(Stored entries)
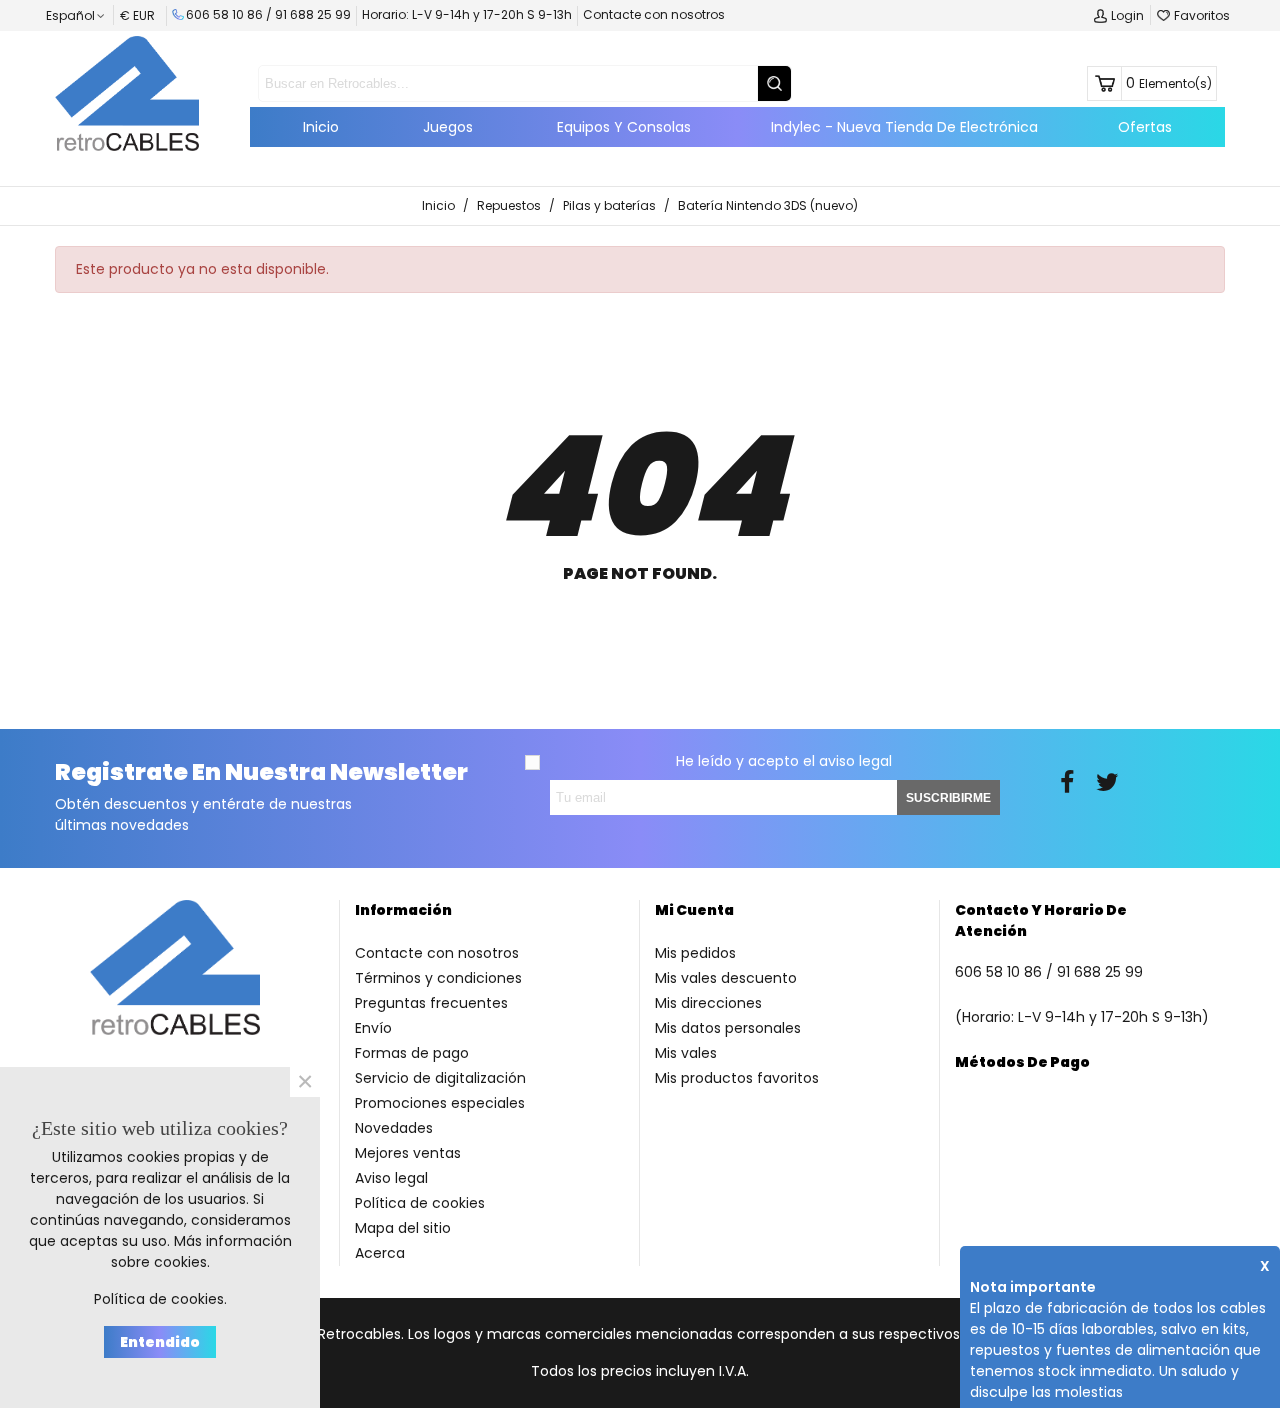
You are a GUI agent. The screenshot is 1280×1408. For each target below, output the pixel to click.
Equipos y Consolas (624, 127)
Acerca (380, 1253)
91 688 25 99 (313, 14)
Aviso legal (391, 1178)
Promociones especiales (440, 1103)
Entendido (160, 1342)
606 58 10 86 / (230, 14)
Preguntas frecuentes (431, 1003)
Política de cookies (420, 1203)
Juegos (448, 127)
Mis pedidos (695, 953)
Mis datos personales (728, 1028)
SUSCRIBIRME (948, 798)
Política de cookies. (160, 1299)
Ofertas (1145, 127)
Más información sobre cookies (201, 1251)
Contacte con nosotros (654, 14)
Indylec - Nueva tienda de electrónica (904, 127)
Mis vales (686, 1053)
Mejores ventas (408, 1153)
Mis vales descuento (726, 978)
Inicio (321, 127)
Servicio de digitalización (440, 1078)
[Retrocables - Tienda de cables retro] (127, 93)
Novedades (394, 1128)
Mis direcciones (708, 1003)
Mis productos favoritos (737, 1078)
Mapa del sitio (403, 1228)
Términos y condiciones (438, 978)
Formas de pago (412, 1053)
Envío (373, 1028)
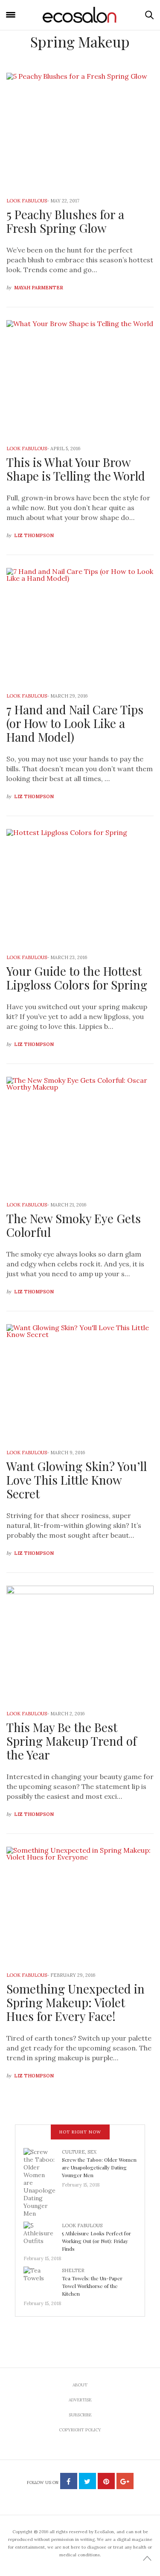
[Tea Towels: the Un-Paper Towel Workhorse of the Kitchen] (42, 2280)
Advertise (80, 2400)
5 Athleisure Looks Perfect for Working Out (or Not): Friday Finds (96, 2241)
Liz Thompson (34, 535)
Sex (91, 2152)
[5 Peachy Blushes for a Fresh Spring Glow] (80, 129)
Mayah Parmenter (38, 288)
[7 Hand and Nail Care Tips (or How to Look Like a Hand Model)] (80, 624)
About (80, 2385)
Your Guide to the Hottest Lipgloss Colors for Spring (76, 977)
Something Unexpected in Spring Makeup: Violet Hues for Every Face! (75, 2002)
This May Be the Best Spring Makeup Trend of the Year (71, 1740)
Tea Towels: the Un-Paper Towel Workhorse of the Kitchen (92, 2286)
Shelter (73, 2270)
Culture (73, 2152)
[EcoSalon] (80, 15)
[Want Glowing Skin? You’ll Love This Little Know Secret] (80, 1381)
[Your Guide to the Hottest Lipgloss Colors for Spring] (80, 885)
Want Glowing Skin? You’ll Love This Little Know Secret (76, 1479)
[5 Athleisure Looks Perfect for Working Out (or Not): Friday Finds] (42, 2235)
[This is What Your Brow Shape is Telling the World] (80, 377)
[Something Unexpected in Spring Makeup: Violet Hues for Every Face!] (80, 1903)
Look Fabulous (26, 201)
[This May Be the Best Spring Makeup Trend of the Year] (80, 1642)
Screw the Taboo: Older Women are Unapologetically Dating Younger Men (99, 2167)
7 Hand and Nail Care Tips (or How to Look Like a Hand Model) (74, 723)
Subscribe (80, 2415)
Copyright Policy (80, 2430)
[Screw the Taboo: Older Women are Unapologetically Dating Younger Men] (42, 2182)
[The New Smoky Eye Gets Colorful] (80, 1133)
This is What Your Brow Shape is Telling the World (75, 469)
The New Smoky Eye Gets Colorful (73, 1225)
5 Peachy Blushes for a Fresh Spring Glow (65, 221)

...

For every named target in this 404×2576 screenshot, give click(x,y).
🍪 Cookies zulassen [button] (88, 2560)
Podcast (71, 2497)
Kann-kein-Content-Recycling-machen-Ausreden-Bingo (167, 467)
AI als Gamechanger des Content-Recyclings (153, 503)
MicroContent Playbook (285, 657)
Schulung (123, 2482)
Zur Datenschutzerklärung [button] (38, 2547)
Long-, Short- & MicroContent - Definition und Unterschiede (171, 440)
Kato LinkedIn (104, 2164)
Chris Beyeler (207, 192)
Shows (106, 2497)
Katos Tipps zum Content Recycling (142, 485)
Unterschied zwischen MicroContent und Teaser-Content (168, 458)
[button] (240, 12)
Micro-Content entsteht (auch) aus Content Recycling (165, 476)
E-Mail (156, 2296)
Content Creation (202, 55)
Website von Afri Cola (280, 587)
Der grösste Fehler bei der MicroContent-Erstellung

§ Requirement
Retype the records above, but only those lines that fall between the line containing "Kitchen (92, 2286)" and the line containing "[Your Guide to", with both of those lines included, exactly as written.

§ Answer for the task
Tea Towels: the Un-Paper Towel Workhorse of the Kitchen (92, 2286)
Shelter (73, 2270)
Culture (73, 2152)
[EcoSalon] (80, 15)
[Want Glowing Skin? You’ll Love This Little Know Secret] (80, 1381)
[Your Guide to the Hottest Lipgloss Colors for Spring] (80, 885)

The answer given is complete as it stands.